TESTO FORNITO:
◇ ◇ ◇ ◇

Trento – “Lo sparo ha fatto venire a galla il razzismo”

Samir: c’è razzismo e nessuno che aiuti

Per fumare è costretto a chiedere le sigarette in giro perché non ha soldi. Maglietta nera, blue jeans e capelli corti, Samir Boazi sulla guancia sinistra, proprio sotto l’occhio, conserva uno sbiadito ricordo del colpo di Flobert che qualcuno gli ha sparato addosso a Gardolo. Una ferita più profonda ce l’ha dentro di lui, clandestino già raggiunto da un decreto di espulsione. Una ferita provocata dalla paura che forse non si rimarginerà mai. Circondato dagli amici tunisini che quasi lo proteggono, cerca di farsi coraggio e racconta il suo viaggio di ragazzo arrivato in Italia su un barcone che stava per affondare, con il miraggio di un lavoro, e finito impallinato come un piccione. Parla della Gardolo vista con gli occhi di un immigrato costretto a pagare 600 euro per un monolocale di 30 metri quadrati, ma non fa cenno alle tensioni tra extracomunitari che proprio sabato scorso sono sfociate in una maxirissa a Canova tra tunisini e pakistani scoppiata per motivi religiosi.

I. Samir, perché ha scelto di venire in Italia?
S. In Tunisia non c’è lavoro. Qui, invece, posso aspettare una sanatoria per avere i documenti e cercarmi un posto regolare.

◇ ◇ ◇ ◇

BLOCCO DATI:

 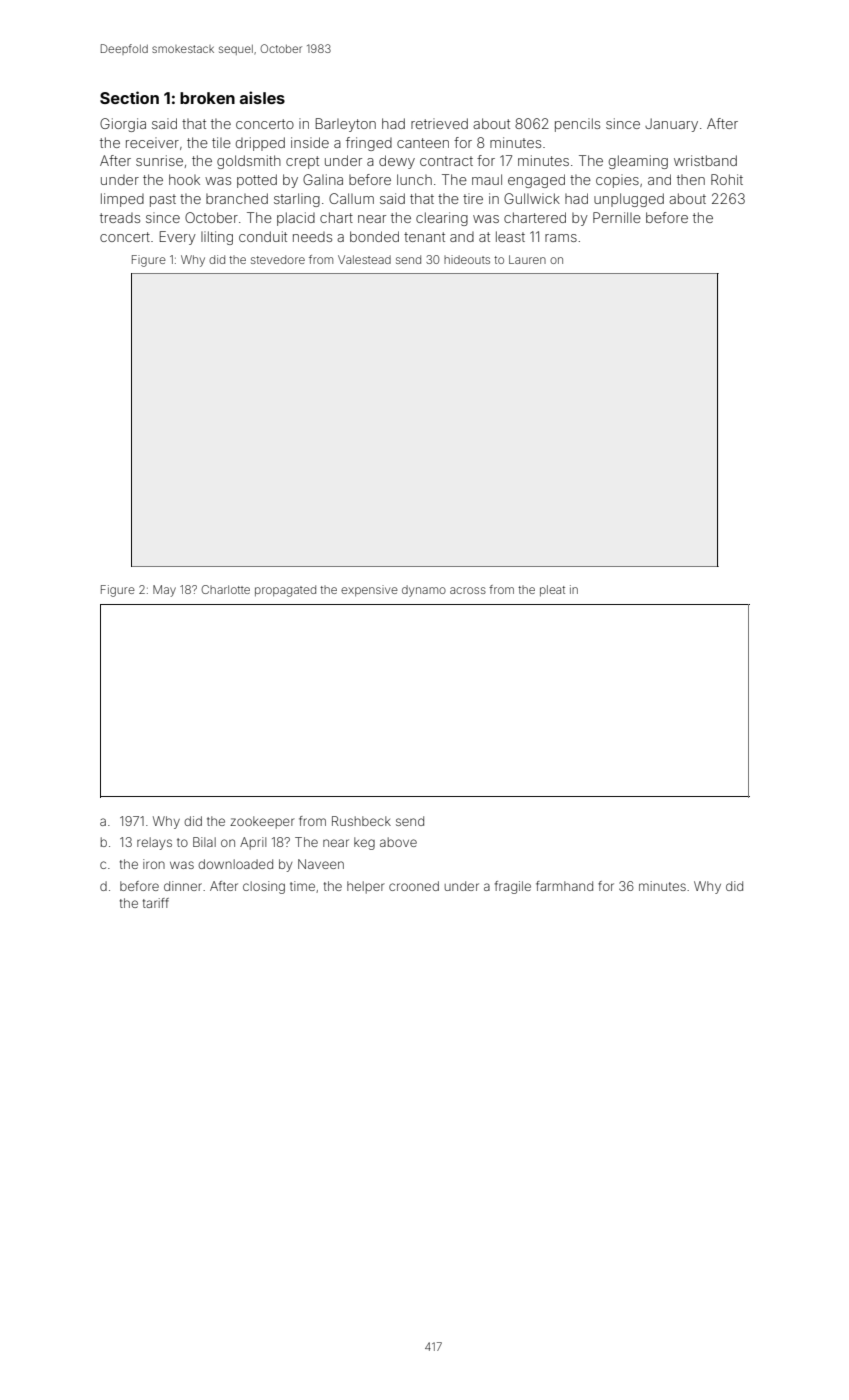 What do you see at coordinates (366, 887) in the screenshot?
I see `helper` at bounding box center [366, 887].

◇ ◇ ◇ ◇

OBIETTIVO 1:
Restituisci il brano dell'articolo su Samir Boazi che comincia con "I. Samir, perché" e prosegue fino a "un posto regolare.".
OBIETTIVO 2:
Secondo l'articolo su Samir Boazi, quanto deve pagare un immigrato a Gardolo per un monolocale di 30 metri quadrati?

RISPOSTA COMPLETA 1:
I. Samir, perché ha scelto di venire in Italia?
S. In Tunisia non c’è lavoro. Qui, invece, posso aspettare una sanatoria per avere i documenti e cercarmi un posto regolare.

RISPOSTA COMPLETA 2:
600 euro.